> [Исходный текст]
Как только я закончил, его укатили. Никому не хотелось находиться рядом с ним, с этим странным человеком, который тихо-мирно жил с мамой, скрывая свою одержимость огнестрельным оружием и неизвестно о чем думая.
Теперь я взялся за жертв Райана и сразу же понял, что день будет длинным, тяжелым и напряженным. Холодильники открывались и закрывались, когда мы заканчивали одно вскрытие и брались за следующее. Не считая этого звука и моего голоса, диктующего Пэм информацию для записи, вокруг по-прежнему было тихо. Мне помогала судмедэксперт-практикант Жанетт Макфарлейн. Пэм печатала под диктовку, и целая толпа фотографов и полицейских ходили за мной по пятам от стола к столу – самые старшие делали какие-то записи, другие забирали у меня образцы.
За спиной работал персонал морга – они мыли тела, разрезали их, а затем зашивали обратно и готовили к тому, чтобы показать родственникам.

> [Учебные материалы]
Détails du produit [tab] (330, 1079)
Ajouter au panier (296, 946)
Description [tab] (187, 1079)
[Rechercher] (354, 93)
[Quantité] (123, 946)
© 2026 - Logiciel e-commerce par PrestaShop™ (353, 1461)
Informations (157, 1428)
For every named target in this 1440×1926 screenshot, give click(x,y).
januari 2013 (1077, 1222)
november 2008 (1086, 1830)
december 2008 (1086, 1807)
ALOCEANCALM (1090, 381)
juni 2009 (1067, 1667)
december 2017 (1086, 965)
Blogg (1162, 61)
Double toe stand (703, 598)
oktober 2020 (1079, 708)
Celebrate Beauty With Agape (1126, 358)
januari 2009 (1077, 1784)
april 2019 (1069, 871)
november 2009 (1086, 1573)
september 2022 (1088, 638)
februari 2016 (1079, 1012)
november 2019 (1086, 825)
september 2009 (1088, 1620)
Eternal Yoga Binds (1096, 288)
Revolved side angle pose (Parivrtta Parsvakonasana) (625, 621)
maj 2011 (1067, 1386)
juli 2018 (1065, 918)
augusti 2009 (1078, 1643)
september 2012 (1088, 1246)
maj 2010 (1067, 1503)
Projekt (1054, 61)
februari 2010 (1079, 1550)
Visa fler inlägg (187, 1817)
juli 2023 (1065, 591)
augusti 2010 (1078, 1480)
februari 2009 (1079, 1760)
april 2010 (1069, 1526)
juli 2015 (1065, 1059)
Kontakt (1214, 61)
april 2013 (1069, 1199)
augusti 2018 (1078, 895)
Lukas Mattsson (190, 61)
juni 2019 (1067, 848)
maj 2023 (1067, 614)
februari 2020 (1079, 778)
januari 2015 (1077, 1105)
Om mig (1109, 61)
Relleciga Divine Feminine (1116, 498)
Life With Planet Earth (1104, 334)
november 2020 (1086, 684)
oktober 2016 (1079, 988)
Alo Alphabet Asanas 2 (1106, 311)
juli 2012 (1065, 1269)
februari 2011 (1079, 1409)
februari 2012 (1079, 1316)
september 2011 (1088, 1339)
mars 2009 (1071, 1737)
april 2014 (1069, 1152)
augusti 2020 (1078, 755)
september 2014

> [Задание]
Продолжите приведенный выше исходный текст о вскрытиях жертв Райана, начав сразу после его последнего предложения.

> [Ваш ответ]
Причины смерти не вызывали никаких вопросов – все умерли от огнестрельных ранений. Никто из жертв не умер от сердечного приступа, увидев озверевшего Райана с оружием. Тем не менее моей работой было искать какие-либо естественные болезни, которые могли вызвать смерть или ускорить ее наступление. Я должен был тщательно описать каждую рану, изучить ее, проследить траекторию пуль. Я ходил вокруг каждого тела, давая указания фотографам, измеряя ранения, отмечая все необычное, любые отклонения, нараспев зачитывая свою литургию Пэм. Так постепенно вырисовывалась картина проведенного Райаном дня.
МОГ ЛИ Я, ДОЛЖЕН ЛИ Я БЫЛ ОБРАЩАТЬСЯ С ТЕЛОМ УБИЙЦЫ ТАК ЖЕ ПОЧТИТЕЛЬНО, КАК С ТРУПАМИ ЕГО ЖЕРТВ?
Жертвы, убитые с одного выстрела, как правило были застрелены с расстояния. Подобравшись к жертве вплотную, Райан, судя по всему, уже давал себе волю и стрелял вовсю.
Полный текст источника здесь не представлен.